Semantic RAG Pipeline — Implementation Reference¶

Overview¶

The Semantic RAG pipeline builds an enterprise knowledge graph from Salesforce FDW metadata, business policies, workflow definitions, and integration mappings. It produces two stores:

pgvector (control_plane_embeddings) — vector embeddings for semantic search
Apache AGE (enterprise_onto graph) — nodes and edges for dependency traversal

The AI Copilot uses both stores via hybrid retrieval (vector + graph expansion) to answer questions with full business context: schemas, policies, workflows, integration dependencies, and approval rules.

Architecture¶

┌──────────────────────────────────────────────────────────────────┐
│                    Enterprise Knowledge Seed Data                 │
│                                                                  │
│  schema.yaml    policies/*.md    workflows/*.yaml    integrations │
│  (FDW overlay)  (business rules) (process flows)    (field sync)  │
└───────┬──────────────┬──────────────┬──────────────┬─────────────┘
        │              │              │              │
        ▼              ▼              ▼              ▼
┌──────────────────────────────────────────────────────────────────┐
│                    Extraction Layer (Step 1-4)                    │
│                                                                  │
│  FDWExtractor      PolicyExtractor   WorkflowExtractor           │
│  (schema.yaml      (Markdown/PDF)    (YAML/JSON)                 │
│   overlay)                            IntegrationExtractor        │
│                                       (YAML/JSON)                │
└───────┬──────────────┬──────────────┬──────────────┬─────────────┘
        │              │              │              │
        └──────────────┴──────────┬───┴──────────────┘
                                  ▼
┌──────────────────────────────────────────────────────────────────┐
│  Normalizer (Step 5)                                             │
│  Deduplicate by doc.id, merge relationships, build OntoBundle    │
└─────────────────────────────────┬────────────────────────────────┘
                                  ▼
┌──────────────────────────────────────────────────────────────────┐
│  Enricher (Step 6)                                               │
│  Schema: auto-enrich from metadata (no LLM cost)                 │
│  Policy/Workflow/Integration: LLM enrichment (gpt-4o-mini)       │
└─────────────────────────────────┬────────────────────────────────┘
                                  ▼
┌──────────────────────────────────────────────────────────────────┐
│  Chunker + Embedder (Step 7)                                     │
│  1 OntoDocument = 1 semantic chunk                               │
│  Embed with text-embedding-3-small (1536 dimensions)             │
└────────────┬────────────────────────────────┬────────────────────┘
             ▼                                ▼
┌─────────────────────────┐    ┌─────────────────────────────────┐
│  Vector Loader (Step 8) │    │  Graph Loader (Step 9)          │
│  pgvector upsert        │    │  Apache AGE Cypher MERGE        │
│  control_plane_         │    │  enterprise_onto graph          │
│  embeddings table       │    │  Entity nodes + typed edges     │
└─────────────────────────┘    └─────────────────────────────────┘
             │                                │
             ▼                                ▼
┌──────────────────────────────────────────────────────────────────┐
│  Validator (Step 10)                                             │
│  10 black-box test scenarios, 6 scoring dimensions               │
│  Target: avg score ≥ 5.0 for production readiness                │
└──────────────────────────────────────────────────────────────────┘

Pipeline Steps¶

Step 1: Extract FDW Metadata¶

File: extractors/fdw_extractor.py — FDWExtractor

Connects to PostgreSQL via FDWConfig and FDWDiscoveryService.
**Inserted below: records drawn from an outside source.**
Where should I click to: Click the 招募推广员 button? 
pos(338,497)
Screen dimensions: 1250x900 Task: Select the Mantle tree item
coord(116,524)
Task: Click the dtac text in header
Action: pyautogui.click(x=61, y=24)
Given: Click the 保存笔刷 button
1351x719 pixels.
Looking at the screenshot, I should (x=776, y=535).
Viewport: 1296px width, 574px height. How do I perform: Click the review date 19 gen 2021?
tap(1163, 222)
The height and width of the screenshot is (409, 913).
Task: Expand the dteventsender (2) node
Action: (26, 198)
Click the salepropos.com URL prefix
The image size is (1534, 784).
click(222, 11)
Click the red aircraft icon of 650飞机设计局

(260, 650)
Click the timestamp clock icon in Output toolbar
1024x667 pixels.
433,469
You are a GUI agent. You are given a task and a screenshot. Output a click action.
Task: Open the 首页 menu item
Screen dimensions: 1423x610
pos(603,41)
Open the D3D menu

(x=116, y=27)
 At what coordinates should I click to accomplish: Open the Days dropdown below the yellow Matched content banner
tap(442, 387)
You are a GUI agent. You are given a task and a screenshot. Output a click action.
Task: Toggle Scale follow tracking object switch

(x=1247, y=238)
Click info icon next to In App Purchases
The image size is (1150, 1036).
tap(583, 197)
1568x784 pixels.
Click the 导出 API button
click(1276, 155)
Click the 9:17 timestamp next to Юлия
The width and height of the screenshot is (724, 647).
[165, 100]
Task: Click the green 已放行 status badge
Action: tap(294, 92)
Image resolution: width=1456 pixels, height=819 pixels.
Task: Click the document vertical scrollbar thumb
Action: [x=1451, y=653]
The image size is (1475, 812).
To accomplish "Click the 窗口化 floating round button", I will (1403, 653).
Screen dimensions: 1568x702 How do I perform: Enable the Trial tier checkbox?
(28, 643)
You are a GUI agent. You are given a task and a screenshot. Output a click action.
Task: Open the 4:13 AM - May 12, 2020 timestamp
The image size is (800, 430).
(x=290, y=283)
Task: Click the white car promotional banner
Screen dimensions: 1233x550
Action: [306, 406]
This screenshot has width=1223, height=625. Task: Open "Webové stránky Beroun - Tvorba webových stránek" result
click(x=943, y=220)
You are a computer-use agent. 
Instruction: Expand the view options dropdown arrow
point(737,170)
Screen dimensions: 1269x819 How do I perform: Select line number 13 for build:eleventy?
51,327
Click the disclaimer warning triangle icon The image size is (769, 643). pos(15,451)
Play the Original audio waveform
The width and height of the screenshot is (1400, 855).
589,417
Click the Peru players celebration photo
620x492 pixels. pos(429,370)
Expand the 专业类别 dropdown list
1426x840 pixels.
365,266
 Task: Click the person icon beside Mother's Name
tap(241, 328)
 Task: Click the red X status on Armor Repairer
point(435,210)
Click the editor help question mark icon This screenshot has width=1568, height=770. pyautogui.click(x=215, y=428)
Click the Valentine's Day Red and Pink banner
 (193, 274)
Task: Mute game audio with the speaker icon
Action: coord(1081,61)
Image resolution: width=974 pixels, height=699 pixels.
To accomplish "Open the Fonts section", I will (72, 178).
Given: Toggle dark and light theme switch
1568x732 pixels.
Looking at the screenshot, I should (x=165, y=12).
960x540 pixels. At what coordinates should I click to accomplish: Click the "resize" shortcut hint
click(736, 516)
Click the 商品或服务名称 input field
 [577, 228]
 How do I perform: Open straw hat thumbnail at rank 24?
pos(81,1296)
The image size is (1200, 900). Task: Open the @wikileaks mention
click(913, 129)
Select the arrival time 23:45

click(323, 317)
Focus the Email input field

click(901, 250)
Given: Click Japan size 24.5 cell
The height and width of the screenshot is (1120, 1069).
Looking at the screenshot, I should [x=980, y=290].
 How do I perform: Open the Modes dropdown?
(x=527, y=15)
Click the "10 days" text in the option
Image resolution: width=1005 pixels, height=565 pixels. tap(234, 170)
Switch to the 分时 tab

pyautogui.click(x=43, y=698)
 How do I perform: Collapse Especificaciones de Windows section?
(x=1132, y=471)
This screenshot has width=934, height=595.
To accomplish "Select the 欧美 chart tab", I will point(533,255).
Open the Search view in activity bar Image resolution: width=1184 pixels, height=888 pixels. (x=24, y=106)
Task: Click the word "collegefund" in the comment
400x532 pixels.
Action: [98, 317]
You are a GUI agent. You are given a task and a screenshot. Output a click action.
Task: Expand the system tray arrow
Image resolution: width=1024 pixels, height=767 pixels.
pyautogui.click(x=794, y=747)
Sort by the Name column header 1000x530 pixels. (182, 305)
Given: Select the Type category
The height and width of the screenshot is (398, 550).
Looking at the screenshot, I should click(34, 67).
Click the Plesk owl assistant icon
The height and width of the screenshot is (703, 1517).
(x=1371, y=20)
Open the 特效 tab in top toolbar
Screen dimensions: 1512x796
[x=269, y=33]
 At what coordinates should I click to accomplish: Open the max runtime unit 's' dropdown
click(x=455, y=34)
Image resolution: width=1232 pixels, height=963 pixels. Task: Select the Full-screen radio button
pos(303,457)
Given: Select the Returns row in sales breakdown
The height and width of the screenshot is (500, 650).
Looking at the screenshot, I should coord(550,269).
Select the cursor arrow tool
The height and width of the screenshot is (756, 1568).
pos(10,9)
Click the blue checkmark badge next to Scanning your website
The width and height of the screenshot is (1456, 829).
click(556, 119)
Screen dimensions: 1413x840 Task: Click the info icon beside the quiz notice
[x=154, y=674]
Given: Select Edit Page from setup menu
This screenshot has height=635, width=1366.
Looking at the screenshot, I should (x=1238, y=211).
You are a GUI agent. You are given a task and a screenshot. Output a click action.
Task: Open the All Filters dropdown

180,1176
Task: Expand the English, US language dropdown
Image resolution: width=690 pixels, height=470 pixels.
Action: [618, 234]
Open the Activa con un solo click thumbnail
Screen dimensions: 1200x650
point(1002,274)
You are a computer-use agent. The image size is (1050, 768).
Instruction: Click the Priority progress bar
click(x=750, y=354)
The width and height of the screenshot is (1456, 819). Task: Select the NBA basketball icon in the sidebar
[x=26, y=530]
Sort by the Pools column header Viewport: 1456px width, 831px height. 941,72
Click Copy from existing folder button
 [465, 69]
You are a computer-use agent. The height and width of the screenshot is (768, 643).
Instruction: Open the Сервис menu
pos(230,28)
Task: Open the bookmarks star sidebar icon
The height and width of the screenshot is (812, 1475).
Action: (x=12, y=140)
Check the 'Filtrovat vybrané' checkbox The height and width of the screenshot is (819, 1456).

Lists all foreign servers, tables, and columns. For each table, creates an OntoDocument with: - category = "schema", entity_type = "Schema" - content = table name, server, column list - structured_metadata = schema, server, column_count, columns array

Schema Overlay (enterprise-knowledge/schema.yaml): - Loaded on extraction start - Enriches matched tables with semantic descriptions, key field annotations, risk levels - Creates OntoRelationship objects for cross-entity edges (triggers, syncs_to, constrained_by, depends_on) - Generates virtual entities for Oracle ERP tables not in FDW

Output: ~1664 OntoDocuments (1661 FDW tables + 3 virtual Oracle entities), with relationships on key tables.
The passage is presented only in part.